Evans, who had been a commissioner since May 17, 1939, is inextricably a principal in the conspiracy. The substantial success of Manu-Mine, which was owned largely by his son and the nephew of his wife, resulted solely from business given to it by the commission without competitive bidding. His introduction of the commission geologist Cleaves to Stickler, his permitting Cleaves to be employed by both the commission and Manu-Mine, his berating of Cleaves, and his evident disturbance because of the premature publicity given the Manu-Mine contract, his conduct at the February 28, 1955, meeting where together with Torrance he impressed upon Lawler the urgency of letting this contract to Manu-Mine (the company of reputed international fame), all taken together with the circumstances of the disguise of this contract, the actual futility
[ 190 Pa. Super. Page 219]
of the program, and the exorbitant price charged, more than adequately establish his guilt.

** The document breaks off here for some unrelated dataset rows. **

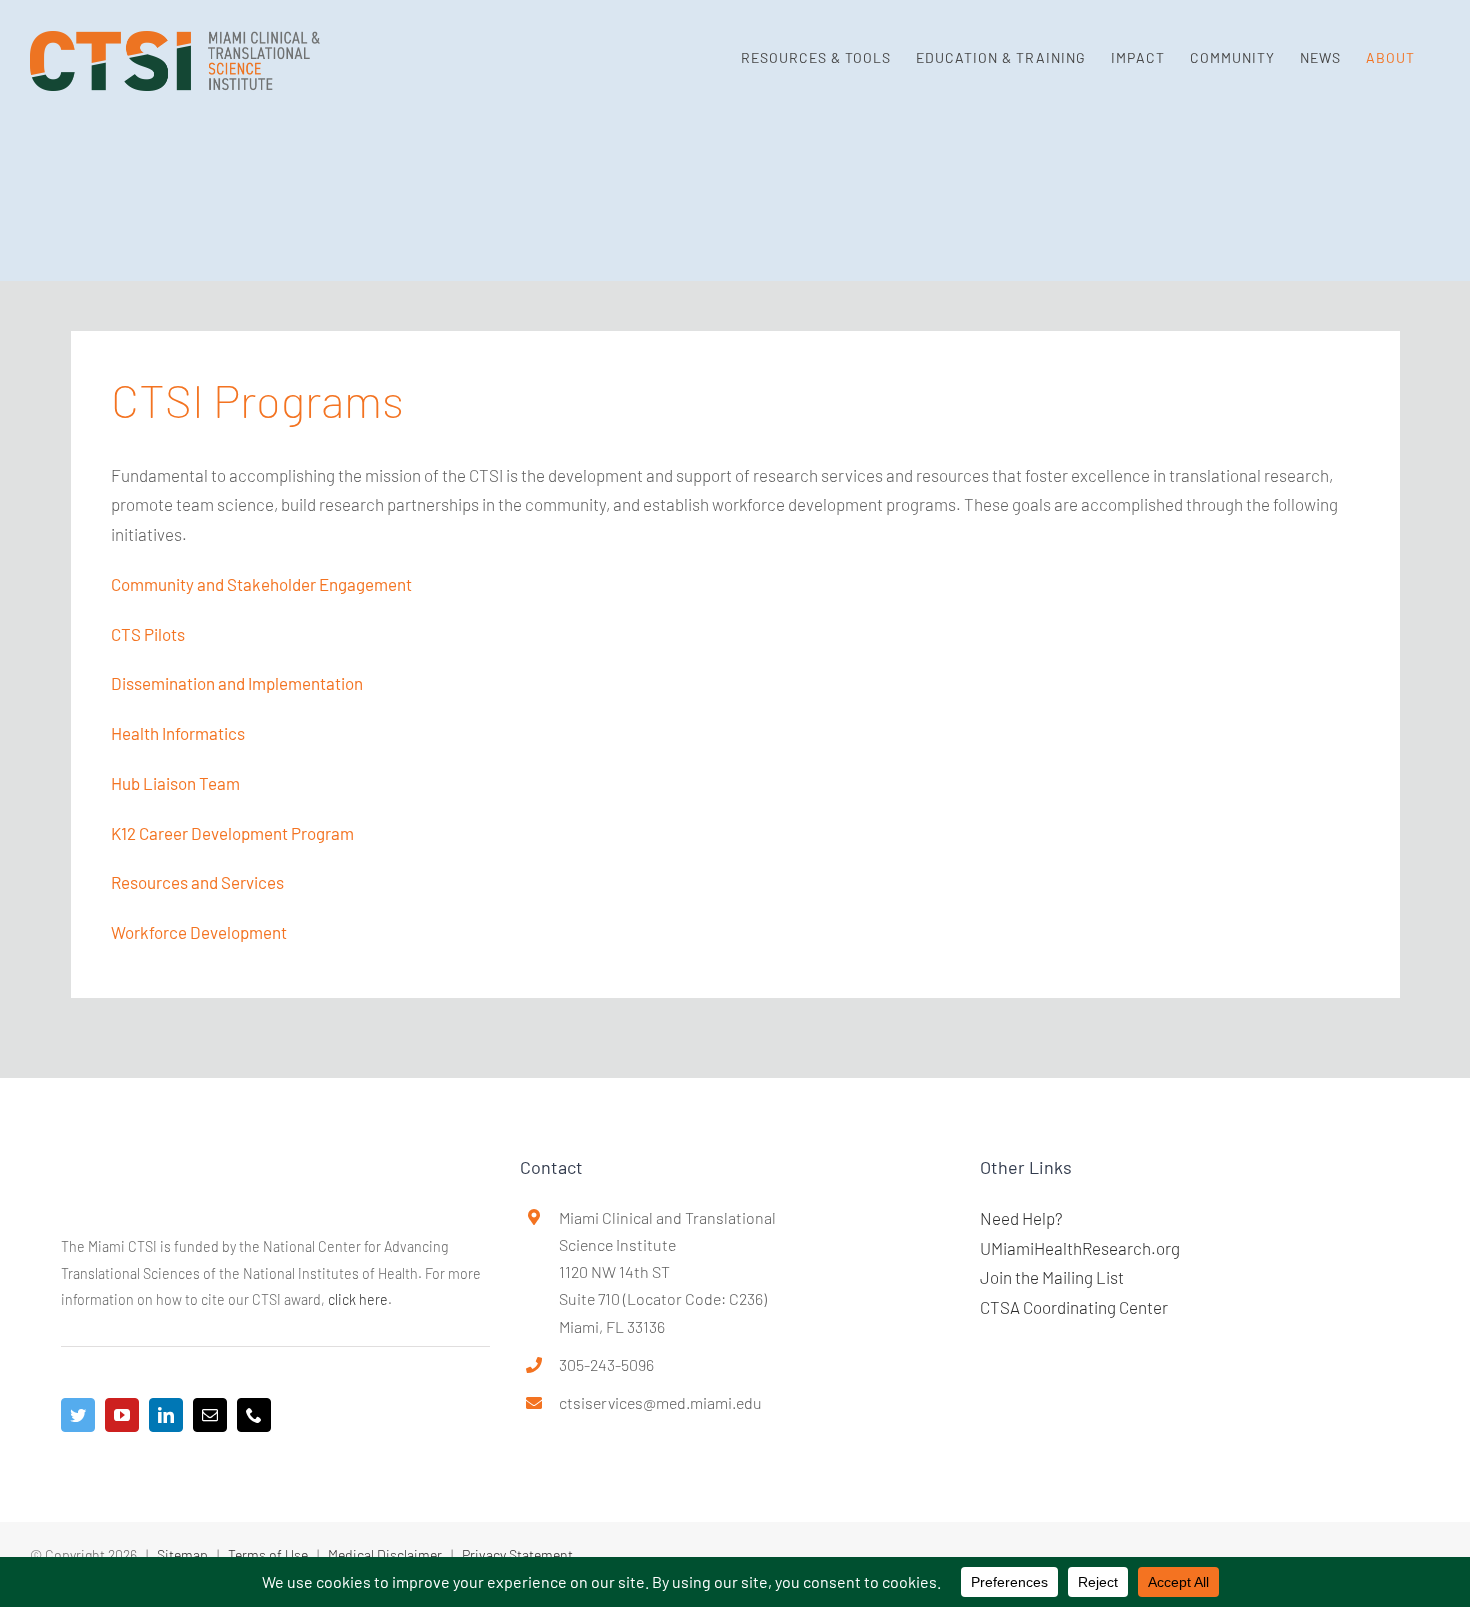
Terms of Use (268, 1554)
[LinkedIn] (166, 1415)
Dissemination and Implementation (237, 683)
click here (358, 1299)
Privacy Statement (517, 1554)
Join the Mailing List (1052, 1277)
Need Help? (1021, 1218)
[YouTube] (122, 1415)
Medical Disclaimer (385, 1554)
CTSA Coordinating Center (1074, 1307)
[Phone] (254, 1415)
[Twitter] (78, 1415)
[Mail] (210, 1415)
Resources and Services (197, 882)
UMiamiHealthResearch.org (1080, 1248)
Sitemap (182, 1554)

Torrance, who had been a commissioner since September 2, 1943, is likewise shown to have been one of the participants in the conspiracy. Torrance attended the January, 1955, meeting at the Hotel Sterling in Wilkes-Barre. Torrance together with Evans urged at the February 28th meeting the adoption of the Manu-Mine contract and recommended the Manu-Mine company as one of international repute. Torrance accepted a gift certificate from Manu-Mine at Christmas, 1954, and earlier had permitted Manu-Mine to improve a trench silo on his farm without cost to him. Torrance admitted that he knew that Stickler was the nephew of the wife of Evans, but denied knowing that Richard Evans was connected with Manu-Mine.*fn11 Considering the many years of experience that Torrance had at the commission and his knowledge of its practice to have construction contracts competitively bid, considering the fact that Torrance knew of the relationship
[ 190 Pa. Super. Page 220]
between Evans and Stickler, considering his friendly relationship with Stickler by reason of the work performed on Torrance's farm and the gift certificate, considering Torrance's joining with Evans in impressing Lawler with the urgency of the work and the purported good reputation of Manu-Mine in this field, together with the circumstances of the disguise of this contract, and the actual futility of the program, the guilt of Torrance is clearly established. He participated not only passively in his failure to question the contract or insist upon the customary procedures and protective provisions but he actively participated in its adoption.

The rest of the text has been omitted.